PT Pembangunan Perumahan (Persero) Tbk. atau PT PP melansir sejumlah pemilik proyek meminta penundaan pengerjaan proyek seiring dengan kinerja perusahaan yang terganggu akibat pandemi virus corona (Covid-19).
Direktur Keuangan dan Manajemen Risiko PT PP Agus Purbianto mengatakan beberapa pemilik proyek yang meminta penundaan antara lain PT Angkasa Pura II (Persero) atau AP II dan PT Perusahaan Listrik Negara (Persero) atau PLN.
Menurut Agus, kedua BUMN itu meminta penundaan pengerjaan proyek karena likuiditas perusahaan terganggu akibat pandemi virus corona. Kondisi operasional perusahaan juga terimbas penurunan aktivitas penerbangan.
Sementara itu, PLN meminta penundaan karena kapasitas listrik saat ini diperkirakan akan oversupply karena kebutuhan listrik menurun.
“Kalau Covid-19, tidak tuntas dalam 3 bulan kami akan lihat lagi potensi dari owners [pelanggan] kami, sementara ini kan baru ada beberapa yang tidak bisa bayar, kalau ini berlanjut semua akan kena, akan saling mengunci, efeknya berantai,” ungkapnya kepada Bisnis, Jumat (1/5/2020).
Dia menjelaskan dengan tersendatnya arus kas penerimaan, perseroan juga berupaya menekan arus kas pengeluaran. Salah satu cara yang dilakukan adalah penjadwalan ulang pembayaran kepada vendor dalam proyek konstruksi. Rata-rata pembayaran dari 90 hari diperpanjang menjadi 180 hari.
Emiten berkode saham PTPP ini juga menarapkan cash isolation, untuk tiap-tiap proyek yang dikerjakan. Proyek dengan potensi pembayaran lancar akan digenjot, sementara yang berpotensi tersendat akan diperlambat pengerjaannya.
Perseroan turut melakukan efisiensi terhadap sejumlah biaya overhead. Efisiensi juga dilakukan lewat pengurangan gaji dari sisi tunjangan untuk pada mulai dari level menengah hingga level teratas manajemen.
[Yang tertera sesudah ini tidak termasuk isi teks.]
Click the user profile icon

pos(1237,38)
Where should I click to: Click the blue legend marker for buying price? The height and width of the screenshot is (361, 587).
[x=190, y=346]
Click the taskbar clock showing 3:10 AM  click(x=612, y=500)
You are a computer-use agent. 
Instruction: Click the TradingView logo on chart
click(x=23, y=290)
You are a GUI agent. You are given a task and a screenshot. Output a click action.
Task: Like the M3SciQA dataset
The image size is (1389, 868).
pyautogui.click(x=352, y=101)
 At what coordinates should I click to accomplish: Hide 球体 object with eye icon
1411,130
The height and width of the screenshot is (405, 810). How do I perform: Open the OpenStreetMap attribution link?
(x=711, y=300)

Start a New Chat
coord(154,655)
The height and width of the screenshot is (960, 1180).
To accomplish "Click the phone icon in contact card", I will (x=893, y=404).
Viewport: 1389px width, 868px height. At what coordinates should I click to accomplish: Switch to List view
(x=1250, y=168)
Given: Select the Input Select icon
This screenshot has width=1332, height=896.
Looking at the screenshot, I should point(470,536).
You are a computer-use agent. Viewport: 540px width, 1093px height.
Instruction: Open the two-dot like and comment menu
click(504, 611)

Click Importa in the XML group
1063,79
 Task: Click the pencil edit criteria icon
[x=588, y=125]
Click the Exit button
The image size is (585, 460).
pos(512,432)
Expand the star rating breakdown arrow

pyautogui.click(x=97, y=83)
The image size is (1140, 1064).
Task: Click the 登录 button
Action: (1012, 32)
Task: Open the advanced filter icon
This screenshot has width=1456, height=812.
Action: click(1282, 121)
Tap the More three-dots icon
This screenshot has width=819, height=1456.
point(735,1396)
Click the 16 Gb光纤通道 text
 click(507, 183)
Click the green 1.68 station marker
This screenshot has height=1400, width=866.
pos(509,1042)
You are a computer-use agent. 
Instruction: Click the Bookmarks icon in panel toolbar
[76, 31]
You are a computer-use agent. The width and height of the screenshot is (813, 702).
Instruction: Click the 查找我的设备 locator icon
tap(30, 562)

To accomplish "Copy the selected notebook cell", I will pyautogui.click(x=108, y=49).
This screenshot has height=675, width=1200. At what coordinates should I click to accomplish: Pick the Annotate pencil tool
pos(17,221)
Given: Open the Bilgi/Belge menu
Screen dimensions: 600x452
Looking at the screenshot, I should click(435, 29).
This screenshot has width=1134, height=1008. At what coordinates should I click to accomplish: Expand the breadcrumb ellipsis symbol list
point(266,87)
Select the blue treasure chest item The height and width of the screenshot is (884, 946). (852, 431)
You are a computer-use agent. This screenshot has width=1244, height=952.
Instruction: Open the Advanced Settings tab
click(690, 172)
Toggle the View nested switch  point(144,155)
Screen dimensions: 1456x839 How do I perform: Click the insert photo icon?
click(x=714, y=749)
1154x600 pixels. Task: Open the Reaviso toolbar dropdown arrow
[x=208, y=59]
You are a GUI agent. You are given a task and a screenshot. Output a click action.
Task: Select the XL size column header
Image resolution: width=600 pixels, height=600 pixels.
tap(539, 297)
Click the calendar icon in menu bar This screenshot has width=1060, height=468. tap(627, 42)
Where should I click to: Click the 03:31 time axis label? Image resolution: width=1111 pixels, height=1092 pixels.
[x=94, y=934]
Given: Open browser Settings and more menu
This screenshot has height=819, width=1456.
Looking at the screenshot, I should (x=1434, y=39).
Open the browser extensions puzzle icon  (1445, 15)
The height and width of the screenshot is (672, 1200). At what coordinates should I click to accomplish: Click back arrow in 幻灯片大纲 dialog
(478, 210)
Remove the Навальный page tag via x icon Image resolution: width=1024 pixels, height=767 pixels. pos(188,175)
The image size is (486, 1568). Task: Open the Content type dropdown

Perseroan juga mulai melakukan pengurangan tenaga kerja, khususnya yang masih berstatus pegawai kontrak.
Dia menegaskan bahwa efisiensi ini sudah disosialisasikan kepada para karyawan PT PP. Menurutnya, upaya ini semata dilakukan untuk menjaga kelangsungan usaha perseroan.
“Efisiensi itu paling mengkontribusi agar kami tidak rugi. Yang memang sulit adalah menurunkan beban bunga, karena banyak proyek yang prosesnya investasi,” jelasnya.
Dia menjelaskan perseroan juga akan membatasi kegiatan pendanaan pada tahun ini. Perseroan akan lebih mengandalkan plafon cash loan (CL) dan non-cash loan yang mencapai sekitar Rp46 triliun. Perseroan kemungkinan hanya akan menarik kredit investasi senilai Rp5 triliun saja pada tahun ini.
Di luar itu, perseroan juga menunda penerbitan perpetual bond atau obligasi bunga abadi ke tahun depan. Untuk tahun ini, penerbitan obligasi hanya dilakukan di oleh PT PP Properti Tbk. untuk melunasi surat utang berupa medium term notes (MTN) dan obligasi yang akan jatuh tempo tahun ini.
“Secara akumulatif kami masih punya kita punya Rp16 triliun untuk CL, untuk noncashloan-nya di Rp30 triliun. Untuk yang terbit di tahun ini saja untuk kredit investasi, kami kejar Rp5 triliun, akan digunakan untuk PP Properti Rp2 triliun, dan PP Presisi,” jelasnya.
Berdasarkan laporan keuangan 2019, perseroan memiliki total liabilitas keuangan dengan nilai total Rp41,27 triliun yang diperkirakan jatuh tempo hingga 5 tahun ke depan. Dari sisi pembayaran kontraktual yang tidak terdiskontokan, total liabilitas yang akan jatuh tempo dalam 3 bulan hingga 1 tahun mencapai Rp27,64 triliun.
Sementara itu, total liabilitas keuangan yang jatuh tempo dalam 1 bulan—3 bulan mencapai Rp1,47 triliun. Adapun, liabilitas dengan umur paling pendek yakni kurang dari 1 bulan tercatat sebanyak Rp188,98 miliar.